Qué generar:
Duplica sin alteraciones el fragmento que comienza en la línea que contiene "Screen dimensions: 1400x860" y termina en la línea que contiene "Click the gsfxltd.com address bar URL", ambas incluidas.

*** Material del ejercicio

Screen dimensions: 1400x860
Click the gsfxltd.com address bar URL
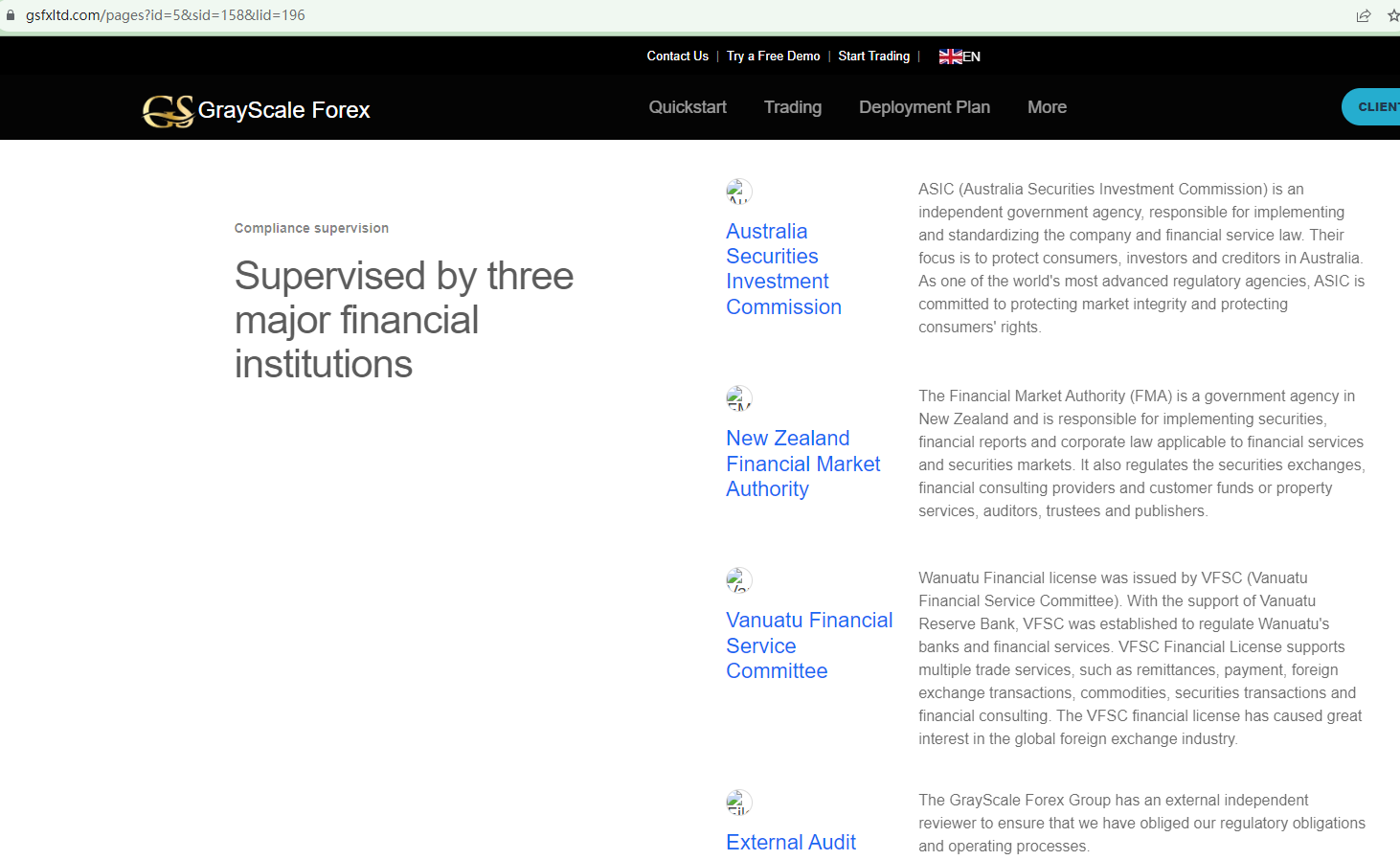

******
*** Material del ejercicio

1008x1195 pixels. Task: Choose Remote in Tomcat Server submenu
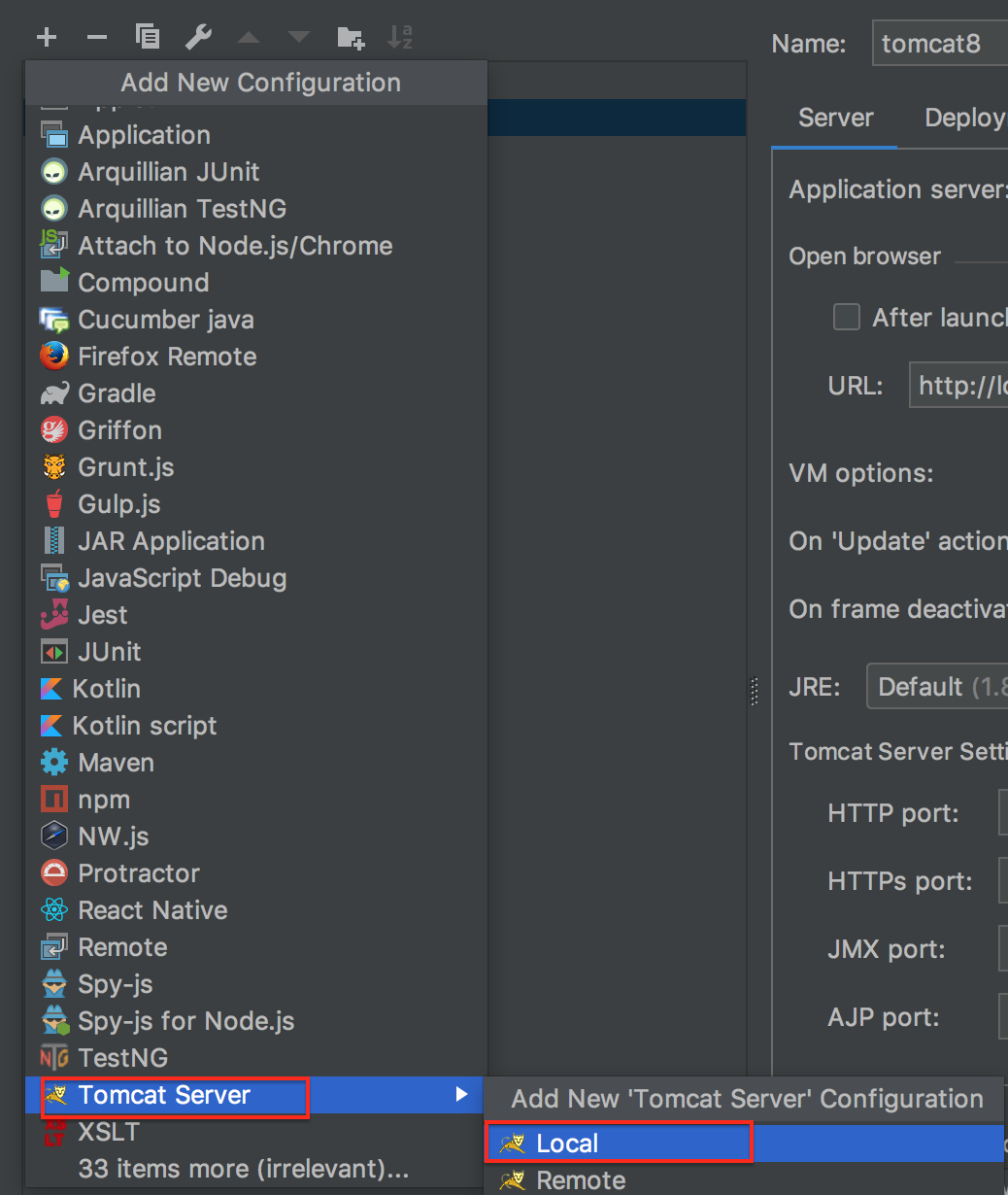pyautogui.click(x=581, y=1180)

******
*** Material del ejercicio

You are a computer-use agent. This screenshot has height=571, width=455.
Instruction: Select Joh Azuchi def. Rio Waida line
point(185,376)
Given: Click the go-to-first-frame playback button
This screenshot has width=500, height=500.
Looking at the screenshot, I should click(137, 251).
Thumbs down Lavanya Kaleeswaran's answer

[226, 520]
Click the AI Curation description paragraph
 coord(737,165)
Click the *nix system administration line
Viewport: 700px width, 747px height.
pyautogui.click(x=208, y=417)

******

Solución del problema:
Screen dimensions: 1400x860
Click the gsfxltd.com address bar URL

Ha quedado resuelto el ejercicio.